» **Action item**
Below are entries. Pull out all lines containing "search".

» **Records for processing**

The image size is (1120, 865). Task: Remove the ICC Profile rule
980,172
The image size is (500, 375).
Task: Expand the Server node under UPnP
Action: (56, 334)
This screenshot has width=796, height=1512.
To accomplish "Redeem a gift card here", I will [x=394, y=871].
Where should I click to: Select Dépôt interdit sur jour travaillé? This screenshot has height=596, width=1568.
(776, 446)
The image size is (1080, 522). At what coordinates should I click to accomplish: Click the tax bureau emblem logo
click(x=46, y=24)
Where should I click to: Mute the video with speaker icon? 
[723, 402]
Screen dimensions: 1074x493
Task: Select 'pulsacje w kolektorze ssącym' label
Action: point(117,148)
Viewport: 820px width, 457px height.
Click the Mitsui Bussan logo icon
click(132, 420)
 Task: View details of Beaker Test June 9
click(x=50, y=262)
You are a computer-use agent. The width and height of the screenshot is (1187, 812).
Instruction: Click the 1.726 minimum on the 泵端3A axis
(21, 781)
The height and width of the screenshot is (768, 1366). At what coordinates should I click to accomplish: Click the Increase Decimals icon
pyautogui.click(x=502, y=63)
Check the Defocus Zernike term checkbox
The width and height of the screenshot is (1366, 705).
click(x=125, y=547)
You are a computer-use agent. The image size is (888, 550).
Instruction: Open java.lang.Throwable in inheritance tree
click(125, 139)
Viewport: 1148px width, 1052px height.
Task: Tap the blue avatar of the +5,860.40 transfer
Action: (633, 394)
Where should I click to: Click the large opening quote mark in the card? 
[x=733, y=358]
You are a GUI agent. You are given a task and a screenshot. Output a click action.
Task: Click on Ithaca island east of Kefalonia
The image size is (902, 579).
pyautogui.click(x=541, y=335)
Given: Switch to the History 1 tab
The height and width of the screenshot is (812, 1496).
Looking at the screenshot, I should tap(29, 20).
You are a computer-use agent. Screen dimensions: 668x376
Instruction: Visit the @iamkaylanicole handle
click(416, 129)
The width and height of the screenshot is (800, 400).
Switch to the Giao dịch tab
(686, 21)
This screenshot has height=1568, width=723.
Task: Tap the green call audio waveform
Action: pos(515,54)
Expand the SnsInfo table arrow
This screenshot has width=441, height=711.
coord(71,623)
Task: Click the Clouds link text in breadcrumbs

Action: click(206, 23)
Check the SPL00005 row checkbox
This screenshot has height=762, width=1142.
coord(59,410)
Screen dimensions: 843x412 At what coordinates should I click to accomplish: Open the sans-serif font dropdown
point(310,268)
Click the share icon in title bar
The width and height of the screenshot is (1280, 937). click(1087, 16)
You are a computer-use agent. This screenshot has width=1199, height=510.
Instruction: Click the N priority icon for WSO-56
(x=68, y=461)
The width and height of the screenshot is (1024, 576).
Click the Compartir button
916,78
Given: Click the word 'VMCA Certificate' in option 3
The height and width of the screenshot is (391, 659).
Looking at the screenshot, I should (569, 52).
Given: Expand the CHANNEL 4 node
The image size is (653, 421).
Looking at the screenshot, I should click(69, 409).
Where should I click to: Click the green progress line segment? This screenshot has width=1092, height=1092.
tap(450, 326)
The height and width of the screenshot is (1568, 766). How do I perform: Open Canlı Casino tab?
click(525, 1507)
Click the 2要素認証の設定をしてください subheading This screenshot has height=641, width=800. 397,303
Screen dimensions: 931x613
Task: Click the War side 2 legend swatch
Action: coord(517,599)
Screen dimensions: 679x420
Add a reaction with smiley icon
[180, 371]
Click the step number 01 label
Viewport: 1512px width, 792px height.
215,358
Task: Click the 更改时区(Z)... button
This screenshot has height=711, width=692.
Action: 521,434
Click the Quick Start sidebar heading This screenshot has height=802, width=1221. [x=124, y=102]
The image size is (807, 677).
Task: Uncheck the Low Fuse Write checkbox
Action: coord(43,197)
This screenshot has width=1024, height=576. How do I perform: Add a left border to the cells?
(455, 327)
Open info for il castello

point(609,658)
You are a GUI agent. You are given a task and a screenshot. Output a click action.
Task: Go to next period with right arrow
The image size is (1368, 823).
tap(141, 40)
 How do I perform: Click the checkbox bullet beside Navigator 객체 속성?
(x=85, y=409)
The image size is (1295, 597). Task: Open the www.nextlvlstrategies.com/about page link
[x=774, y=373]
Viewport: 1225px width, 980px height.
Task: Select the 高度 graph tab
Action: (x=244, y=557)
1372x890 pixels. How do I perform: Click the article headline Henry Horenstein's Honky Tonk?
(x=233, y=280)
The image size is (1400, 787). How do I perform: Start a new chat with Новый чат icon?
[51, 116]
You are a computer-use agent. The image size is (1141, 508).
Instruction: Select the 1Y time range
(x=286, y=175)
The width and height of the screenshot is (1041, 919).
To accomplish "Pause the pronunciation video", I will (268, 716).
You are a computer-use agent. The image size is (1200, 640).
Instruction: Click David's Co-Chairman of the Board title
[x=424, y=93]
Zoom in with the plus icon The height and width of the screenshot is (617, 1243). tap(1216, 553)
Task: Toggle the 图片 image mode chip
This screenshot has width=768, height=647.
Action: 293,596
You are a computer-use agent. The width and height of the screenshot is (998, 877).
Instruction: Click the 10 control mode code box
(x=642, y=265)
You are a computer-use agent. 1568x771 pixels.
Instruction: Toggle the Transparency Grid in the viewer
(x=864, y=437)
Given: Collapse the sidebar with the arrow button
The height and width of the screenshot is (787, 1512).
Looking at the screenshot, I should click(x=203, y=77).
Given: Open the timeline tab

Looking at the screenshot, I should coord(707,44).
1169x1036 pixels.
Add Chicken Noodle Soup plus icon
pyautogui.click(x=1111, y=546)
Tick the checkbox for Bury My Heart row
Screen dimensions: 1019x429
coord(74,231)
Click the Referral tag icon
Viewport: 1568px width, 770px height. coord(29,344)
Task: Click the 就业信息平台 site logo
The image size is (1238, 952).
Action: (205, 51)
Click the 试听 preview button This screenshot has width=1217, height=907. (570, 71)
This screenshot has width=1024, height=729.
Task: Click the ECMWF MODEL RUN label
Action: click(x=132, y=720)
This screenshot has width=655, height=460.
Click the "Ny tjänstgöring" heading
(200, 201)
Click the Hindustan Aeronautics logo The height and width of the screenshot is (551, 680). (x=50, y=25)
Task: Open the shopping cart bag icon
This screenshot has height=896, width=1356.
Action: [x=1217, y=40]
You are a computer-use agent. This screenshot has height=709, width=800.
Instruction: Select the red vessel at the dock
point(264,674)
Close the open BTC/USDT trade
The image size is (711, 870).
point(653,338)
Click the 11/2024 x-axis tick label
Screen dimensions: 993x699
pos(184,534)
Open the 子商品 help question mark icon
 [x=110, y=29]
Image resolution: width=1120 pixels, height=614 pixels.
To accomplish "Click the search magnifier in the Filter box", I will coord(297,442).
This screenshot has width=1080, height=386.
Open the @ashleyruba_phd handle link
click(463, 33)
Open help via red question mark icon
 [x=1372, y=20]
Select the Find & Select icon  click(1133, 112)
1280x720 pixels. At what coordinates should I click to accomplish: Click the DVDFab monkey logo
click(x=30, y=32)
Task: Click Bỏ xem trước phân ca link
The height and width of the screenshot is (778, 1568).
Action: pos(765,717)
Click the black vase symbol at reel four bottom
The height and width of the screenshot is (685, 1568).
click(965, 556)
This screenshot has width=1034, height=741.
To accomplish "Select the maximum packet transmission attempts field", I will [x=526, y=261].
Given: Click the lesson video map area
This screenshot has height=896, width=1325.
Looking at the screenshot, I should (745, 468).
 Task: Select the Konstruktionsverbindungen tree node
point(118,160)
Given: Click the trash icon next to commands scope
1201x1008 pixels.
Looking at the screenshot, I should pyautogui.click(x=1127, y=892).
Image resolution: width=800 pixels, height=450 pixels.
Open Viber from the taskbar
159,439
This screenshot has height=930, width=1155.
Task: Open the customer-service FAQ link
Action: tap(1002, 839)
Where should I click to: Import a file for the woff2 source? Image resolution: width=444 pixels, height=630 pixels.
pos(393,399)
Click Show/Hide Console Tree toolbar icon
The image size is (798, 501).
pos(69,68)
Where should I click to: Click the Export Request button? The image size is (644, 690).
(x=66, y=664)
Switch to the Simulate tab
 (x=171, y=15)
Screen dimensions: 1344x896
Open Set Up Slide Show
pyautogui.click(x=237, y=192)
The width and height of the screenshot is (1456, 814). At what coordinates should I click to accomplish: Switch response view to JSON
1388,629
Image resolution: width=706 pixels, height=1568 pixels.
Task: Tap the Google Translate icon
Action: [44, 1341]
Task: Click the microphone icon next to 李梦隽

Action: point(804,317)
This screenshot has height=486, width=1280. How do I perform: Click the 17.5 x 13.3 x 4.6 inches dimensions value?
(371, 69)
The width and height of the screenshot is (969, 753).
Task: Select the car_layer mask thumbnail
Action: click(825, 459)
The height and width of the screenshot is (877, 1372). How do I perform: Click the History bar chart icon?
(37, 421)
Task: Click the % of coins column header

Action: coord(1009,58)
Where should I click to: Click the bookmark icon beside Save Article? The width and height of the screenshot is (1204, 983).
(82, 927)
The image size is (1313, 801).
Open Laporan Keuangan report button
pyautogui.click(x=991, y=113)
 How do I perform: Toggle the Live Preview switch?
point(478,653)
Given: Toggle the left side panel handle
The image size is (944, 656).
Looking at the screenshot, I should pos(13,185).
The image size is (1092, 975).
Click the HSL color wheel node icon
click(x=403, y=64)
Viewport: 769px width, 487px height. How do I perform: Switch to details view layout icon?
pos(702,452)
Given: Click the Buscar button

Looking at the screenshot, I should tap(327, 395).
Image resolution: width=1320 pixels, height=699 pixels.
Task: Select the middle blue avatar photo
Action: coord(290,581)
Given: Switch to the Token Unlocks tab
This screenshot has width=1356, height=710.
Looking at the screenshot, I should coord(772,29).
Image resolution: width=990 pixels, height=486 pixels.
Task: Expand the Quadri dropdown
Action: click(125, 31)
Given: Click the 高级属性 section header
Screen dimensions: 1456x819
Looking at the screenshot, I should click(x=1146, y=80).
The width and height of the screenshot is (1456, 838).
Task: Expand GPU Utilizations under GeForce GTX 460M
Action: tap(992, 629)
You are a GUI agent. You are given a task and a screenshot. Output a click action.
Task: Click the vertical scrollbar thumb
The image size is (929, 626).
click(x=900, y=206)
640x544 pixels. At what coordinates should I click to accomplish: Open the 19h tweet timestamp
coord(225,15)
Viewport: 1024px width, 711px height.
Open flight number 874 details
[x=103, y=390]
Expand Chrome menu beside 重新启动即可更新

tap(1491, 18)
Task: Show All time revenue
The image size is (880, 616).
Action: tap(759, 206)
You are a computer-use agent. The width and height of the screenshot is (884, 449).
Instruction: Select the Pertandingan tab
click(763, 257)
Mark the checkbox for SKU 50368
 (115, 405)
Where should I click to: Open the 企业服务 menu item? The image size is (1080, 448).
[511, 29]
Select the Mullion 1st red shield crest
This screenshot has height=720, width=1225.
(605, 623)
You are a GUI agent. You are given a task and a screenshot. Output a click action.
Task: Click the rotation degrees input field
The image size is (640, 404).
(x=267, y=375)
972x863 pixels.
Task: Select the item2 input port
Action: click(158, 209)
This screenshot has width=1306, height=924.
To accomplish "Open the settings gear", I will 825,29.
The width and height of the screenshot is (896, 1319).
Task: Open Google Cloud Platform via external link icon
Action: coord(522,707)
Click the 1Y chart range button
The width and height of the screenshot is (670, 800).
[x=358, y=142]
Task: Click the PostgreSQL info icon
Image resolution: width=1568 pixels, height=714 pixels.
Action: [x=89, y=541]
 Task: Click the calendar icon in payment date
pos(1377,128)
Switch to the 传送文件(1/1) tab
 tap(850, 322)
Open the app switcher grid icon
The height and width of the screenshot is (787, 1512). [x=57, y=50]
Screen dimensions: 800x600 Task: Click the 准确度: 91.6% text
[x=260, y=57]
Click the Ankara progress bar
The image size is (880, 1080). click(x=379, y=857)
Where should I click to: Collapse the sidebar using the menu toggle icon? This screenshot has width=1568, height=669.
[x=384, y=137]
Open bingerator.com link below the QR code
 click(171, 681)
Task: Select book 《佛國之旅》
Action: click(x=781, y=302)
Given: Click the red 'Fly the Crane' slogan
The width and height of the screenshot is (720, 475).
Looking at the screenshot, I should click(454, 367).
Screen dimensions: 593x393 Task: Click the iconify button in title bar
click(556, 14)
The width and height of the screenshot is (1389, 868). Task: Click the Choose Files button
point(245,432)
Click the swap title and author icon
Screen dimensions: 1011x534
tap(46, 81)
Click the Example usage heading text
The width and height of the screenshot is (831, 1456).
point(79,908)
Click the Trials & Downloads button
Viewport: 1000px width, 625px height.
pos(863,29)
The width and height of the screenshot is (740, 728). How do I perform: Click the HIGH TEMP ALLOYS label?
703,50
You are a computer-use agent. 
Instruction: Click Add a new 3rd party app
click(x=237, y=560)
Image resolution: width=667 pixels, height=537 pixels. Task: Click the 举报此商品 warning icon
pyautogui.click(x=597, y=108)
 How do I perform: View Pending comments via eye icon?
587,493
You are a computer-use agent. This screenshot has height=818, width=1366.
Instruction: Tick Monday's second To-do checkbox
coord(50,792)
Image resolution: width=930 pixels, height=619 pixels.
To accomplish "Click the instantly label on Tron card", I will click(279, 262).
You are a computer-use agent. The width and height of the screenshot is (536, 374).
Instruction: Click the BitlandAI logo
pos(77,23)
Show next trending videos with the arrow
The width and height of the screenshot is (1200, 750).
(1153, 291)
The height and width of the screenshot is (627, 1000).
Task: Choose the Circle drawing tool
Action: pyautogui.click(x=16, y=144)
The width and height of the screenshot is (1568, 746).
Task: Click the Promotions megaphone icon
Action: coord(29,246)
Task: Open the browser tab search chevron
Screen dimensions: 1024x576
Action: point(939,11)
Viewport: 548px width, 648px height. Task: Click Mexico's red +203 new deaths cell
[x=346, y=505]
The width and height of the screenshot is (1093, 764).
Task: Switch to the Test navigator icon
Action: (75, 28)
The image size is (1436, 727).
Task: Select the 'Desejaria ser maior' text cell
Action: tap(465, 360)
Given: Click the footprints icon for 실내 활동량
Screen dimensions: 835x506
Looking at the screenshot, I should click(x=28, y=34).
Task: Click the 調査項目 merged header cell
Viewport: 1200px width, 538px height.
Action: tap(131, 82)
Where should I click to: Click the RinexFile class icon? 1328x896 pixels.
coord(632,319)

» **Response to this task**
To accomplish "Click the search magnifier in the Filter box", I will coord(297,442).
Task: Open the browser tab search chevron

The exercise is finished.